I wake up at 11:30AM and I am all alone. Alex slept all of two hours before heading off to the morning tournament at the Excalibur, and Scott didn't go to bed at all. He was watching soccer and playing 2-4 at the Luxor. He also placed 4th in a sit n' go and didn't win anything.

Alex ended up taking 2nd in the Excalibur tournament and won about $150. When it was four handed he had a decent chip lead and got everybody all in preflop. He had KK and flopped top set. Unfortunately the board ended up being a 9-K straight, and the guy in 2nd chip position had the lucky A. Alex was short-stacked going into heads-up play and he finished 2nd.

Cilarus had set up shop in the grand Tropicana poker room. Once again, I don't know what the hell Slim did.

I headed over to the MGM. Over the bridge, down the stairs, and I'm right there. I signed up for 3-6 and 4-8. After about 5 seconds of waiting I'm ready to die of boredom so I sit in an empty seat at a 1-2 no-limit table. Did I mention I hate no-limit? I hate all those stupid decisions you have to make.

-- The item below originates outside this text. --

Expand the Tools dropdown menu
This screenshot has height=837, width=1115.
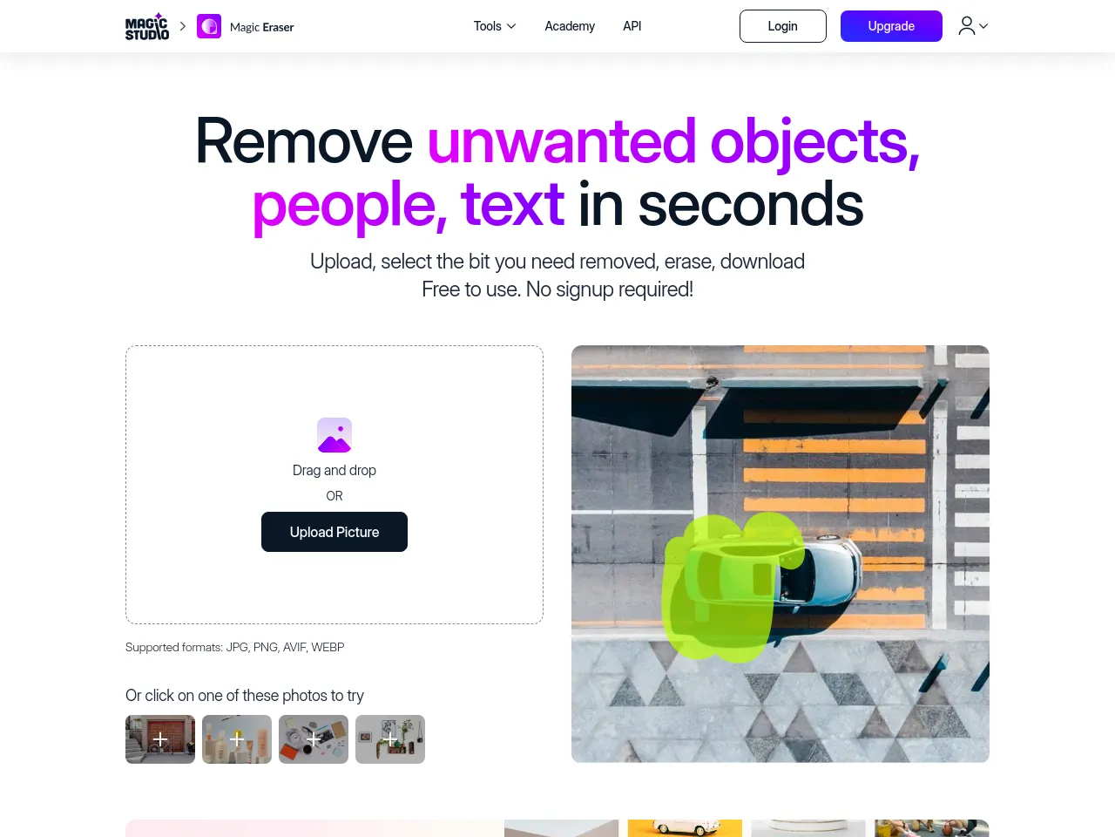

I am hoping a 3-6 or 4-8 seat will open up soon. Little did I know, the lady took me off the list when I sat at 1-2. I played for an hour, basically just check/call/folding off chips. I am able to recognize that I am at an awesome table that I could probably run over if I knew what I was doing. Alas, I didn't know what I was doing and after about an hour I was down to $53 of my original $100. Then the following hand came up:

I limped with with QJo (see, I told you I sucked) from middle position. The guy to my left limped, one more guy limped, the small blind limped and the big blind checked. The flop came J-high, all spades. I had the queen of spades. I bet $10, and the guy to my left pops it to $30. It folded around to me and I called, hoping for a spade. The turn blanked off, I checked, and the other guy put me all in for my last $23. My thoughts were:

"This guy has clearly flopped a flush. If I'm not already drawing dead I only have seven outs. I clearly have to call. I'm awesome."

I called and the guy rolled over the 9-6 of spades (see, I told you it was an awesome game).

The river gave me the beautiful 7 of spades and I took the $109 pot. I got the hell out of there with my $9 profit.

I headed north on the strip and was immediately assaulted by porn slappers. wouldn't be Vegas without the porn slappers. Sweet! I can get Candi and Jessica both for $89. Tempting, but I have a 4-8 seat with my name on it at the Bellagio. Actually, I don't. I'm just hoping there is an open seat at a 4-8 game at the Bellagio.

The Bellagio is pretty cool. I like how they crammed thirty tables into a space for fifteen. I also like how they cram ten people at nine-seat tables.

I arrive just as they are opening a new 4-8 game at table 9 in the nook in the back left corner. I get the 8-seat, one seat to the right of a redneckish Canadian chick, and three seats to the left of an eighty-year-old nit. Seats 3 and 4 are occupied by two retarded Asian girls. I'm starting to think that all Asians are retarded. Keith Van Horn's twin brother is sitting in seat 6. Okay, let's review the characters:

Seat 1: random guy #1 (RG1)
Seat 2: random guy #2 (RG2)
Seat 3: Asian retard #1 (AR1)
Seat 4: Asian retard #2 (AR2)
Seat 5: 80-year-old nit (80YON)
Seat 6: Steve Van Horn (SVH)
Seat 7: random guy #3 (RG3)
Seat 8: me (totally awesome guy)
Seat 9: redneckish Canadian chick (RCC)
Seat 10: random guy #4 (RG4)

The game is pretty good but I don't pick up any hands and basically hover between +$20 and -$20 for a couple of hours.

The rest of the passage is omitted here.